Myers, a former head of the U.S. Geological Survey and Alaska Oil and Gas Division director, has long been intrigued with the possibility of that hydrates could eventually be a huge new energy resource. He now sits on the U.S. Department of Energy’s hydrates advisory board.
Both the DOE and the U.S. Geological Survey have been extensively engaged in hydrates work, Myers said. The DOE advisory board’s recommendations for continued work focuses on not only as hydrates as a potential energy resource, but also as a hazard (drillers can unexpectedly drill into a hydrate, causing shallow gas blowouts) and the contribution that hydrate melting, mainly offshore, and release of methane, a potent greenhouse gas, could be making in global climate change.

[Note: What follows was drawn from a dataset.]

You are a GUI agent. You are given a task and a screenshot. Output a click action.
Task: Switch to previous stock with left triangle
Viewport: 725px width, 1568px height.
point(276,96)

JOGMC, a Japanese industry group that participated in previous North Slope hydrates work and has also been engaged in hydrates research offshore Japan, may take part in helping fund a new slope test. The cost of the well could reach $30 million.
Hydrates are crystalline structures of ice and methane, the main component of natural gas, which form at shallow depths under certain temperature and pressure conditions. They are known to exist offshore in many parts of the world including offshore Japan, India, the U.S. Gulf of Mexico, and in permafrost areas of the Arctic.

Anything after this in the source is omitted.